- Born: Laura Brooke Winter May 17, 1999 (age 26) New York City, U.S.
- Occupations: Singer, songwriter
- Instrument: Vocals
- Years active: 2018–present
- Label: Sony RED
- Website: www.ellewinter.com

= Elle Winter =

American singer-songwriter

Laura Brooke Winter (born May 17, 1999), known professionally as Elle Winter, is an American singer-songwriter and actress from New York City. After signing with Sony Orchard. In March 2020, she released her first EP Yeah, No.

== Early life ==
Winter was born May 17, 1999, in Manhattan, New York City. She has one older sister, Lizzie. Brought up on the Upper East Side of Manhattan, Winter attended The Trinity School and is currently enrolled at the University of Pennsylvania.

== Career ==
Winter was discovered by Disney at the age of 12, where she was part of Radio Disney's Next Big Thing season 5. She toured the United States on behalf of Radio Disney and released her first two singles with Walt Disney Records, "Day Away" and "Incredible". As a part of the program, her home life was featured on The Disney Channel in 2013.

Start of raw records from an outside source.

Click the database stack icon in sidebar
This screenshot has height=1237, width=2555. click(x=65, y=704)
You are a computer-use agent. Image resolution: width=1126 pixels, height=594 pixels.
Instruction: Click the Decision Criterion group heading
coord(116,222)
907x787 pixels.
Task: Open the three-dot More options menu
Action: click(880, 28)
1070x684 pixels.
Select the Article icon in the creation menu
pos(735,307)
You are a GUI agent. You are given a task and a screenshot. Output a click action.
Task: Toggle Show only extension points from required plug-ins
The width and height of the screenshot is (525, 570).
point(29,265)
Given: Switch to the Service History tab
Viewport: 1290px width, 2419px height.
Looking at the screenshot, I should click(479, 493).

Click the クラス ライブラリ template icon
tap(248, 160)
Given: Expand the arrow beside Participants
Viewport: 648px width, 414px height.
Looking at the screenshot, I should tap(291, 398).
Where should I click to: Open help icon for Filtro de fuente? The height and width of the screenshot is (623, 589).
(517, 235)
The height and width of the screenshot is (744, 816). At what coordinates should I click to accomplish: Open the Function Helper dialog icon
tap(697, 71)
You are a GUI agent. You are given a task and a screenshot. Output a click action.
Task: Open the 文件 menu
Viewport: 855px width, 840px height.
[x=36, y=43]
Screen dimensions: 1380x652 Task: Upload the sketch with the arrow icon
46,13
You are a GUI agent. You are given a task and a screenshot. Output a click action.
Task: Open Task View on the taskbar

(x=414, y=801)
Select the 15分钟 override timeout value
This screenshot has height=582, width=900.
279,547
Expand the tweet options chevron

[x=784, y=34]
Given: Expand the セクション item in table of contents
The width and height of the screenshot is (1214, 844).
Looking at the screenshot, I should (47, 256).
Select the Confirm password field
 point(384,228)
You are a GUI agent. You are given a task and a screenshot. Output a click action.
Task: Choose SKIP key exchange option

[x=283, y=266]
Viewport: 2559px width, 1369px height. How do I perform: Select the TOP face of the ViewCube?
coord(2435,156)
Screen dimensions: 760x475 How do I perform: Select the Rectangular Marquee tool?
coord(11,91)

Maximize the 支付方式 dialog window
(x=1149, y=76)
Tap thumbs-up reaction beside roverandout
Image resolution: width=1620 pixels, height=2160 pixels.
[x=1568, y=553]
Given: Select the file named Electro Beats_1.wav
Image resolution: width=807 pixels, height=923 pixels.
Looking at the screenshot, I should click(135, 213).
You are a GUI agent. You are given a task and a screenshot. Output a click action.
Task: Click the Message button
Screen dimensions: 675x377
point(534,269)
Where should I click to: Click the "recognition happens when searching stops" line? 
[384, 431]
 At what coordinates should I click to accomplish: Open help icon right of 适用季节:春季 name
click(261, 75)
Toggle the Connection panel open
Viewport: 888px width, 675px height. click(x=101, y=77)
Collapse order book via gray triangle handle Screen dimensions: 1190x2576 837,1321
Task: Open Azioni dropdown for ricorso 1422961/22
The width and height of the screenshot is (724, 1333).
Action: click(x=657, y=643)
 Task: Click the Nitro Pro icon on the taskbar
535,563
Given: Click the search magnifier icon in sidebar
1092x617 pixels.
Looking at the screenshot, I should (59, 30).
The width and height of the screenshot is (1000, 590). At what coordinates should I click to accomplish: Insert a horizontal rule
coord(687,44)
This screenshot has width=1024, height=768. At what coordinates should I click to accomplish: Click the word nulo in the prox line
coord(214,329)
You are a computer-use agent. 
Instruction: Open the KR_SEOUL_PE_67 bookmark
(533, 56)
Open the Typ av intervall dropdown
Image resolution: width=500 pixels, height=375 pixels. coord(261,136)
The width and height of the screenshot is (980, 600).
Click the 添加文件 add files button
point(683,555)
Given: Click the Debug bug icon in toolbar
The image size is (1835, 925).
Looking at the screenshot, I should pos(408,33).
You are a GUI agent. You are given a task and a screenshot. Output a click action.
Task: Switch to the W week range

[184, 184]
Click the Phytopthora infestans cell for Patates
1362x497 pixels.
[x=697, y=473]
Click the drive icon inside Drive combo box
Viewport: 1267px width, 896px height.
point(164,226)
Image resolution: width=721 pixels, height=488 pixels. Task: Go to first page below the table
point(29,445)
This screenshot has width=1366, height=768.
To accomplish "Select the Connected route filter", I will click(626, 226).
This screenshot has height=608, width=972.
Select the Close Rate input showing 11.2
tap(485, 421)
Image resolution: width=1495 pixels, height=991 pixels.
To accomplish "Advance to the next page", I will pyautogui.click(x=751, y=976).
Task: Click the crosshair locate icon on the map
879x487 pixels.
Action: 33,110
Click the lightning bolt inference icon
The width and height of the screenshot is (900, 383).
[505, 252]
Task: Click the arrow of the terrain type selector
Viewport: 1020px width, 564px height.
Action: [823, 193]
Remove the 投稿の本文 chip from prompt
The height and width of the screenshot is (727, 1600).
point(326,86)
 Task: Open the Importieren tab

Winter began acting with her appearance in 3 Generations in 2015, starring Elle Fanning and Susan Sarandon. Winter played Fanning's love interest. She has subsequently appeared in other films including Code Red (2016) and The After Party (2018).

In 2018, Winter independently released the single "One More” that resulted in a performance spot on The Today Show. In the same year, she was named Elvis Duran's Artist of the Month as well as KIIS FM LA's Next Up Artist. In the beginning of 2019, she signed with Sony's Red Music. She released her first EP in 2020, titled Yeah, No. and made a music video for the title track. The EP was made with production team The Orphanage. The EP includes the singles "Sick Of You" and "Do You", both of which had been released in 2019. On the day she released the EP, she also released the music video for its title track.